City of Houston Securing Bed Space, Waiting on Additional COVID-19 Tests

Houston Mayor Sylvester Turner says the city is working to secure more bed space as more residents test positive for COVID-19 and need to be quarantined.

"We're in the process of solidifying lease arrangements with two hotels that provide us with an additional 180 rooms," Turner told reporters Wednesday. "In terms of hospitals and additional space, we have identified certain buildings and facilities in the city of Houston and we've made that information available to our hospitals and to the Texas Medical Center."

However, the mayor says they're still waiting for another shipment of testing kits. He also says the city, county and hospitals are still in dire need of n-95 masks.

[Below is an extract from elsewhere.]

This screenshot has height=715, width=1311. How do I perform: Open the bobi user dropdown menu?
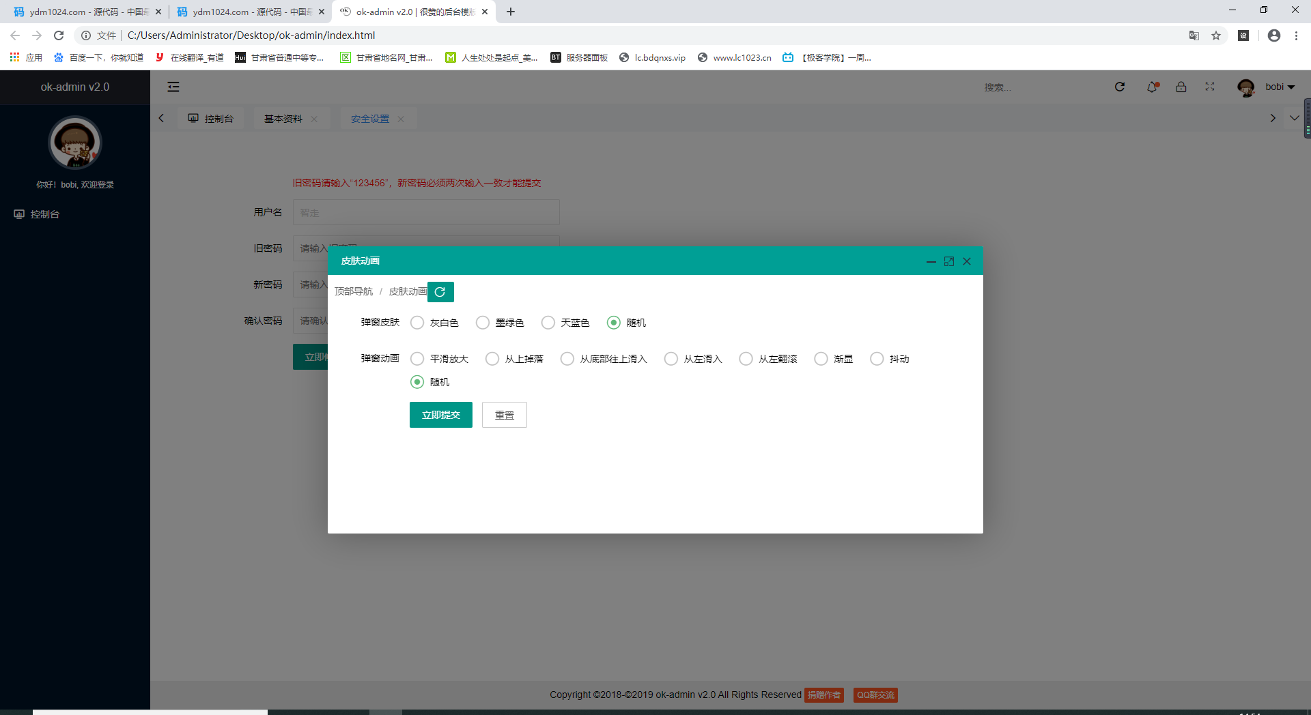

The mayor also was pressed about city employees unhappy they're being forced to work during the county's "Stay Home Work Safe" order.

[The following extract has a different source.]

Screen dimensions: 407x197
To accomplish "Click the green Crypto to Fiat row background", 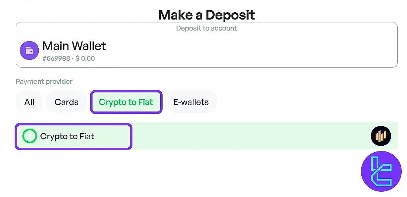I will click(244, 136).
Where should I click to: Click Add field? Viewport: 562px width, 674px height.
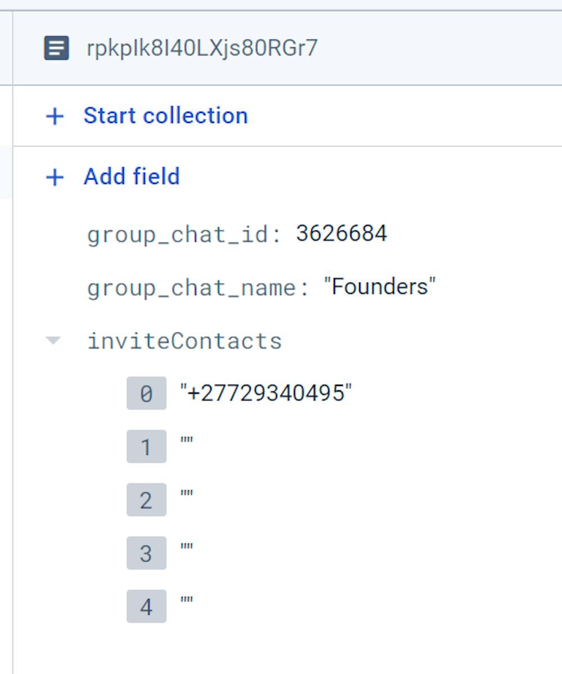[132, 176]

"I certainly understand the anxiety level that's out there, that is real," said Turner. "But the reality is we are public employees and we too are on the front line. We have to be available to make sure the city continues to run and the 2.3 million people in the city, that their needs are met."

"If they just feel uncomfortable and they don't want to work, they certainly can exercise their vacation time or their accrued sick leave time," he added. "What the city of Houston, the government, cannot do is we cannot afford to send thousands of employees home who are not able to do their jobs remotely, but they're just going home, and then continue to pay for them while they're at home."

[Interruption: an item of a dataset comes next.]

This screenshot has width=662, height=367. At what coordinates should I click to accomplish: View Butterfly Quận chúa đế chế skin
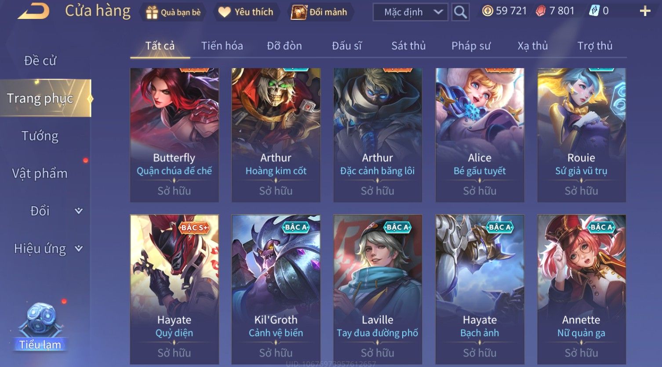pyautogui.click(x=174, y=135)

Mayor Turner also defended METRO's decision to continue bus and light rail service across the city.

"For many people in our city, they don't have cars and trucks," he said. "If they work for an employer that's deemed essential, they have to get to their place of business. And for many individuals who don't have cars and trucks, the grocery stores are open and they need to get there."

Some also have questioned the definition of "essential businesses" since many remain open to the public under the "stay home" order.

"Your gas stations, the laundromat, cleaning services, they are open. And the rationale for that is if you're telling people to stay home, you still need those types of services to support them," said Turner. "Plumbers and electricians. You can't tell people to stay home and then they have housing issues that need to be addressed."